* WHAT TO DO
Identify every line in the entries below that contains the string "pyautogui", matching case exactly, and copy each of those lines.

* ITEMS

((

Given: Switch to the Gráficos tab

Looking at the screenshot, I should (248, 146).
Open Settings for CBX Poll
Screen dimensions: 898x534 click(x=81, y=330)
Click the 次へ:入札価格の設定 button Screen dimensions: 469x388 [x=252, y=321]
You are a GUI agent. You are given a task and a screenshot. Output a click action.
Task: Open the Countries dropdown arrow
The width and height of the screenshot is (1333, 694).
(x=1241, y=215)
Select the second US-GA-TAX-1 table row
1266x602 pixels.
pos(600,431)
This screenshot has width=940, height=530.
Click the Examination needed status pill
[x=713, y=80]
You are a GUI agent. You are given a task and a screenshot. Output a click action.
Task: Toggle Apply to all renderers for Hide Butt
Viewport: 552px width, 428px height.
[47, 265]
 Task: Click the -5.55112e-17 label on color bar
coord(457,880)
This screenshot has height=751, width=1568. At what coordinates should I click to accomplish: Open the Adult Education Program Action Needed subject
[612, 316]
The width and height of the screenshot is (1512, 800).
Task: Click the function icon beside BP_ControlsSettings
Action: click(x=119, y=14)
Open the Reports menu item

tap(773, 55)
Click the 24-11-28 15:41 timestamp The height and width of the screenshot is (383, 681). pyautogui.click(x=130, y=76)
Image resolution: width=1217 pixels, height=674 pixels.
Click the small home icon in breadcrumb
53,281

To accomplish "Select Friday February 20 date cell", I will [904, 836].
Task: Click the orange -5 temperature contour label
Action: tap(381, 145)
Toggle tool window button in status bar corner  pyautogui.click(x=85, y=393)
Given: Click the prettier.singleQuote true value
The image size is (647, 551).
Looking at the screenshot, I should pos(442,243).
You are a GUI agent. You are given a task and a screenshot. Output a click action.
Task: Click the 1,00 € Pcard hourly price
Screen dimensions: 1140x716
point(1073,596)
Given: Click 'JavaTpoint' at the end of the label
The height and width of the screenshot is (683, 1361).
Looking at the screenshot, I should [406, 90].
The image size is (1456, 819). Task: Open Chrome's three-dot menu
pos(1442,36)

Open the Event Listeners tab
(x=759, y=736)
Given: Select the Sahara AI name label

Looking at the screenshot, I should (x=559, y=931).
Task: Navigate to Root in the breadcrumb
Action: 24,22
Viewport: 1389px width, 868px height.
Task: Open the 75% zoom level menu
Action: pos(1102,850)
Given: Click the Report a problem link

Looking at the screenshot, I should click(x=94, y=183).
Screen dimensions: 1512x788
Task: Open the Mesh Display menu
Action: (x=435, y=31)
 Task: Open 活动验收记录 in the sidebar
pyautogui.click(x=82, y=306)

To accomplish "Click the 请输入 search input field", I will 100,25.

))

* OUTPUT OF THE EXERCISE
Click the 24-11-28 15:41 timestamp The height and width of the screenshot is (383, 681). pyautogui.click(x=130, y=76)
Toggle tool window button in status bar corner  pyautogui.click(x=85, y=393)
pyautogui.click(x=82, y=306)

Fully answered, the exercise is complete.